* _ABOUT THIS EXERCISE_
Each line from the one containing "You are a computer-use agent. Image resolution: width=1000" to the end of the records below should be restated word for word; please leave out all other lines.

Stored records:
········

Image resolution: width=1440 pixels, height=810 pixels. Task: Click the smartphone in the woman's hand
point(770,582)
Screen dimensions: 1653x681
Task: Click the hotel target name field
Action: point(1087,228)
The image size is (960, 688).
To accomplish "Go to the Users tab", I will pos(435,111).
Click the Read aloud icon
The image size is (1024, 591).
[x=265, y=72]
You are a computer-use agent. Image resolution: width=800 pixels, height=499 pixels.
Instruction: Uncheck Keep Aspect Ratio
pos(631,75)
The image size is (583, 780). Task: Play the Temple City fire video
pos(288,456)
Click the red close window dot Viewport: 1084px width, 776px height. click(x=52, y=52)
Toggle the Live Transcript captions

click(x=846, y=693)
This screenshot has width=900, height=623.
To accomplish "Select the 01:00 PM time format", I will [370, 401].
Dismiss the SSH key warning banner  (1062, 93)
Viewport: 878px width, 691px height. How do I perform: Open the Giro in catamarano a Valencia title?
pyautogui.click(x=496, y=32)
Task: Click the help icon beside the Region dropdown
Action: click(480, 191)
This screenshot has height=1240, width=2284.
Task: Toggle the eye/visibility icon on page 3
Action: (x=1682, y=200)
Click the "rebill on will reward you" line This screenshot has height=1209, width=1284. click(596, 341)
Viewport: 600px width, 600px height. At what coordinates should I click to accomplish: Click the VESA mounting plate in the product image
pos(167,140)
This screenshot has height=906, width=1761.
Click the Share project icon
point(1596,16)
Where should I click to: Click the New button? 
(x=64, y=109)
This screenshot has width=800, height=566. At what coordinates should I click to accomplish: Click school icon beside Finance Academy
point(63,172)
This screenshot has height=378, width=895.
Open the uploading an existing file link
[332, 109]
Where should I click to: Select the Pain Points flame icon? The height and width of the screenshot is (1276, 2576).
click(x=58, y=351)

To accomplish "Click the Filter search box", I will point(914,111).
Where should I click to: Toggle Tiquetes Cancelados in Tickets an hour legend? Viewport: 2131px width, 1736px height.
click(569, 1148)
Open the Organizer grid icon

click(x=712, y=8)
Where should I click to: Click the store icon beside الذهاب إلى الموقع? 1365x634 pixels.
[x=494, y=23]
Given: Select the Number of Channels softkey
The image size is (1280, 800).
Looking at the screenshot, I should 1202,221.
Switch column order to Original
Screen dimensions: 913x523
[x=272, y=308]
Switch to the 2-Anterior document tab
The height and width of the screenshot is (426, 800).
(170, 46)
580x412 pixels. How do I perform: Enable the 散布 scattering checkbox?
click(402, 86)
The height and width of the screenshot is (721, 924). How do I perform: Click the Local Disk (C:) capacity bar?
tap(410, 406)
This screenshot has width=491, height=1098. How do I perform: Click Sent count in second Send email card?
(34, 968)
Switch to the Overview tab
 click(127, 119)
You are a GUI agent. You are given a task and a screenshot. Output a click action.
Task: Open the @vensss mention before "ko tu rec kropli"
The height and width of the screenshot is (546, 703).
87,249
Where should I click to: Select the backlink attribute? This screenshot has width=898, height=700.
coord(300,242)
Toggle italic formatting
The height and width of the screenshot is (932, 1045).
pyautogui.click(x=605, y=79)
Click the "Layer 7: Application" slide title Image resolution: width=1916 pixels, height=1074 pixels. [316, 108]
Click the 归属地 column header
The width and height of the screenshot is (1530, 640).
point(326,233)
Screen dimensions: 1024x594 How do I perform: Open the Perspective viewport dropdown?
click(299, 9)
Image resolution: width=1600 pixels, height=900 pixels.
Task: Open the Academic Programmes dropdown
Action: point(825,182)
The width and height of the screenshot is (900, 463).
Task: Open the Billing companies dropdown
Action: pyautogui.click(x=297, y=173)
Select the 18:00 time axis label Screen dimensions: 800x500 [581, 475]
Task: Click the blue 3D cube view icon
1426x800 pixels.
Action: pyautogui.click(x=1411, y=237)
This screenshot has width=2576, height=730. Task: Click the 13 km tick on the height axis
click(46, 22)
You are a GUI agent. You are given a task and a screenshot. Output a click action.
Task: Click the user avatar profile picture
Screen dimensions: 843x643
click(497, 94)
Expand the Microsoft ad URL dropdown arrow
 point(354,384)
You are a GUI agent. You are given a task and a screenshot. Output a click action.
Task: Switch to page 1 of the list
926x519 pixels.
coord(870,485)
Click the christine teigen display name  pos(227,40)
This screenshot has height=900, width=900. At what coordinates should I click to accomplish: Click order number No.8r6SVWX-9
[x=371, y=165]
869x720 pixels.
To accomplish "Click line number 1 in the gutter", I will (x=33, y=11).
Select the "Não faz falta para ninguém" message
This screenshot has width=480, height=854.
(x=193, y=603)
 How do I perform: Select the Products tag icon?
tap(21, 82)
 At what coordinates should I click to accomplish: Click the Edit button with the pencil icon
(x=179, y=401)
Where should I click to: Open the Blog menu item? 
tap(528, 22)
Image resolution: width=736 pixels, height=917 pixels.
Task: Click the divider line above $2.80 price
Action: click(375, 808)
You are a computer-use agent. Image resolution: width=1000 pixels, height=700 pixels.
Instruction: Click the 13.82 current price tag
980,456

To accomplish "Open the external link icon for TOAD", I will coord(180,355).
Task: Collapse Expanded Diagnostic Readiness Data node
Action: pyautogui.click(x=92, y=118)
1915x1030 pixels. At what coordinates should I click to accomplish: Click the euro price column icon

········

* _THE ANSWER_
You are a computer-use agent. Image resolution: width=1000 pixels, height=700 pixels.
Instruction: Click the 13.82 current price tag
980,456

To accomplish "Open the external link icon for TOAD", I will coord(180,355).
Task: Collapse Expanded Diagnostic Readiness Data node
Action: pyautogui.click(x=92, y=118)
1915x1030 pixels. At what coordinates should I click to accomplish: Click the euro price column icon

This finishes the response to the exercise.